**Task input**
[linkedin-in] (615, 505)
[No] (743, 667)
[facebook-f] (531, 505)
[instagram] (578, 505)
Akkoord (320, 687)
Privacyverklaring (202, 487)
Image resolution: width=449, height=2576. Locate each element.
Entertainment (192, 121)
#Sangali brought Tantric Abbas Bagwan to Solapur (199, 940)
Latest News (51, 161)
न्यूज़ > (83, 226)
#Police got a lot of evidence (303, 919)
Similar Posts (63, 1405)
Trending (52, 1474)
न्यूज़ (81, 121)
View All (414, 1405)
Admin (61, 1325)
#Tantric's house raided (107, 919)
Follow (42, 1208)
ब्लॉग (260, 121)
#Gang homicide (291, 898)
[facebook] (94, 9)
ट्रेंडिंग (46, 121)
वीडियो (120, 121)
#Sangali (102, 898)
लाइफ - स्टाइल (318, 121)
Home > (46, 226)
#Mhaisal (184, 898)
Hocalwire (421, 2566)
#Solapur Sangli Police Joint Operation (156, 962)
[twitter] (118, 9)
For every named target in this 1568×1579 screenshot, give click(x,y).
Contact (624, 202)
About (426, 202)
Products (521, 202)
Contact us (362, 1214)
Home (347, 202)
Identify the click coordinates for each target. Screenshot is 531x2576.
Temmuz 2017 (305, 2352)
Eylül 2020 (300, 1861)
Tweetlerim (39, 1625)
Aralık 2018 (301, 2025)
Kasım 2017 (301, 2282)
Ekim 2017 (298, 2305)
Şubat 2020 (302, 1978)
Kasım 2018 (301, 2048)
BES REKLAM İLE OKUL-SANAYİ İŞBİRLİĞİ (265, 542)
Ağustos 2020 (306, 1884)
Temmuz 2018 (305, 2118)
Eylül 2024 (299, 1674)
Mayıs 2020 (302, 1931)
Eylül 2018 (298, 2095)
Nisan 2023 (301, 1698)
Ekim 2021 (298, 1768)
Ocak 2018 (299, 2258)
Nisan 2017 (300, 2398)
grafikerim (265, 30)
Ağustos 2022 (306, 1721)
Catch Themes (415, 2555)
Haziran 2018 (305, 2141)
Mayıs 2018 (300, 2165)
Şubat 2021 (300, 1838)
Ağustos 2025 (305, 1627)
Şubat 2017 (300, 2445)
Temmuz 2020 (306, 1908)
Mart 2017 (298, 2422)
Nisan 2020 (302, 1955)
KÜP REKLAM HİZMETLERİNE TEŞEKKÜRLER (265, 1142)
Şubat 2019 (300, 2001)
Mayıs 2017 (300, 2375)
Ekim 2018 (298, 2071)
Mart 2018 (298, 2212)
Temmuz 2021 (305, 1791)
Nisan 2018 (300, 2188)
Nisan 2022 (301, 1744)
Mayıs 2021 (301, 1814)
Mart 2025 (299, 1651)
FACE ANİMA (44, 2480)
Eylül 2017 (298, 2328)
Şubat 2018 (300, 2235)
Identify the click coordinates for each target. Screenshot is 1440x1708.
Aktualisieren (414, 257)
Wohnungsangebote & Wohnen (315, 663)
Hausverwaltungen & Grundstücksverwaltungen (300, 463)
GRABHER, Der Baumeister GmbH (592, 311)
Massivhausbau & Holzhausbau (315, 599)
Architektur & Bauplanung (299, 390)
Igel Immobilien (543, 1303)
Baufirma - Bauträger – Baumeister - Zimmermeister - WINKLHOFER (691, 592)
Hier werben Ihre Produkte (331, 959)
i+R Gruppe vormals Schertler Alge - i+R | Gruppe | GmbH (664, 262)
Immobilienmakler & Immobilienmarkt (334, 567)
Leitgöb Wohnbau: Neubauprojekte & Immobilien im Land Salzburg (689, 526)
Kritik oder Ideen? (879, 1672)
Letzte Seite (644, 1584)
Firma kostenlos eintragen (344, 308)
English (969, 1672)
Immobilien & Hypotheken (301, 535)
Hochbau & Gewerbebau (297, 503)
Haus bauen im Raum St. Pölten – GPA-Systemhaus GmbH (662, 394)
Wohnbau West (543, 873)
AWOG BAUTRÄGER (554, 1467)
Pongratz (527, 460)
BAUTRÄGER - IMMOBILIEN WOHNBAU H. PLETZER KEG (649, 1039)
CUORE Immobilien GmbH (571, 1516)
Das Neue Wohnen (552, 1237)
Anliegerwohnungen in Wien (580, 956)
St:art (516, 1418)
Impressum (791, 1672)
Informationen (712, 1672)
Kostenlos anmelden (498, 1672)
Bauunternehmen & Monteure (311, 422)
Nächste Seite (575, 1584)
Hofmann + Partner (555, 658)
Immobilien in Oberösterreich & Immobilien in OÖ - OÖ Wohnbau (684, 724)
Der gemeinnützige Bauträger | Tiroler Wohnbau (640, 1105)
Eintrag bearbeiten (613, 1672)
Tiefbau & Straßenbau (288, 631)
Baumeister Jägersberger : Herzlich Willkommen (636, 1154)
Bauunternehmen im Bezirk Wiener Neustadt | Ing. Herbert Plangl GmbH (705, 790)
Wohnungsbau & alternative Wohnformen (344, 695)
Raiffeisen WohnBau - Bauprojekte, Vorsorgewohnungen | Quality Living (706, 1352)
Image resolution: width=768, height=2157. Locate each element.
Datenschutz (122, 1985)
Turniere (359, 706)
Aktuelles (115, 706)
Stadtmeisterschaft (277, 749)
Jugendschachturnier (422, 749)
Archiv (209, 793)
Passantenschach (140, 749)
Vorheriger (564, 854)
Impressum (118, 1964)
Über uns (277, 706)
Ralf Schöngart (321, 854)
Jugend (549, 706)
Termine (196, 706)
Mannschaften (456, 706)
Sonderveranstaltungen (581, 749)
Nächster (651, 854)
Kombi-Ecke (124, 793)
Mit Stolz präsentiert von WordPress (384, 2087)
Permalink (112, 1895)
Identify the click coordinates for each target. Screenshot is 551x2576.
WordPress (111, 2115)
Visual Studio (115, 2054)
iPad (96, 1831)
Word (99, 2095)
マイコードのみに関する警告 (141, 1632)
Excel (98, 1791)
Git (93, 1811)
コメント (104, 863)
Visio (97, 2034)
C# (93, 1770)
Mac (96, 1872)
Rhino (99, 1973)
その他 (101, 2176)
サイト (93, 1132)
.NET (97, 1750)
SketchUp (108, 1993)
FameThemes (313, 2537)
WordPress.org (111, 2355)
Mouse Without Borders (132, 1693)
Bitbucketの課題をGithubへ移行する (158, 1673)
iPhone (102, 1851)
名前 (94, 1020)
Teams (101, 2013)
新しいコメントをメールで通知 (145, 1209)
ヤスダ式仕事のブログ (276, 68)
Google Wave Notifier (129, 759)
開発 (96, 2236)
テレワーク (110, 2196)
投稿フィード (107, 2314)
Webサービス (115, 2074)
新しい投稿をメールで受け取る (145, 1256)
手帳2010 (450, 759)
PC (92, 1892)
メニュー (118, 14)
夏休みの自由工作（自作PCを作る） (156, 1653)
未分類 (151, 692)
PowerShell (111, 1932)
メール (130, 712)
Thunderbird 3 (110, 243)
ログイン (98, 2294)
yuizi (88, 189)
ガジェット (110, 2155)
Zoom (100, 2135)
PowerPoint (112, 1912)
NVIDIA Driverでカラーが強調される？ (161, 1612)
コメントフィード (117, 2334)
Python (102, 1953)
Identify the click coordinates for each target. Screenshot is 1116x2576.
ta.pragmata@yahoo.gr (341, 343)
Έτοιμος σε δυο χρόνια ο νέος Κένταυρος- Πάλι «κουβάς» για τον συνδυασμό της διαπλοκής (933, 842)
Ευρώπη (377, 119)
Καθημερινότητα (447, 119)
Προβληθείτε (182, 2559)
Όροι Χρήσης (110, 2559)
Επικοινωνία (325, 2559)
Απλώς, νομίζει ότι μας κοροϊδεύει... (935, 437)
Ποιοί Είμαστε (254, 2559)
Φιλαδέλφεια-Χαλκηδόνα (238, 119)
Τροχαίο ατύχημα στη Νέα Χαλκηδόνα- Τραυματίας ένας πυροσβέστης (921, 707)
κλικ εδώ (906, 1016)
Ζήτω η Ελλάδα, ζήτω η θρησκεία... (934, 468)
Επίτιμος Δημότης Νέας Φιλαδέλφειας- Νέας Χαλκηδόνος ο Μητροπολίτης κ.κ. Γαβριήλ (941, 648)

**What this task involves**
Arrange the records as a numbered list, leaving out any blank lines, starting at the line that contains "Google Wave Notifier (129, 759)" and continuing through the end of the records.

**Reply**
1. Google Wave Notifier (129, 759)
2. 開発 (96, 2236)
3. テレワーク (110, 2196)
4. 投稿フィード (107, 2314)
5. Webサービス (115, 2074)
6. 新しい投稿をメールで受け取る (145, 1256)
7. 手帳2010 (450, 759)
8. PC (92, 1892)
9. メニュー (118, 14)
10. 夏休みの自由工作（自作PCを作る） (156, 1653)
11. 未分類 (151, 692)
12. PowerShell (111, 1932)
13. メール (130, 712)
14. Thunderbird 3 (110, 243)
15. ログイン (98, 2294)
16. yuizi (88, 189)
17. ガジェット (110, 2155)
18. Zoom (100, 2135)
19. PowerPoint (112, 1912)
20. NVIDIA Driverでカラーが強調される？ (161, 1612)
21. コメントフィード (117, 2334)
22. Python (102, 1953)
23. Identify the click coordinates for each target. Screenshot is 1116x2576.
24. ta.pragmata@yahoo.gr (341, 343)
25. Έτοιμος σε δυο χρόνια ο νέος Κένταυρος- Πάλι «κουβάς» για τον συνδυασμό της διαπλοκής (933, 842)
26. Ευρώπη (377, 119)
27. Καθημερινότητα (447, 119)
28. Προβληθείτε (182, 2559)
29. Όροι Χρήσης (110, 2559)
30. Επικοινωνία (325, 2559)
31. Απλώς, νομίζει ότι μας κοροϊδεύει... (935, 437)
32. Ποιοί Είμαστε (254, 2559)
33. Φιλαδέλφεια-Χαλκηδόνα (238, 119)
34. Τροχαίο ατύχημα στη Νέα Χαλκηδόνα- Τραυματίας ένας πυροσβέστης (921, 707)
35. κλικ εδώ (906, 1016)
36. Ζήτω η Ελλάδα, ζήτω η θρησκεία... (934, 468)
37. Επίτιμος Δημότης Νέας Φιλαδέλφειας- Νέας Χαλκηδόνος ο Μητροπολίτης κ.κ. Γαβριήλ (941, 648)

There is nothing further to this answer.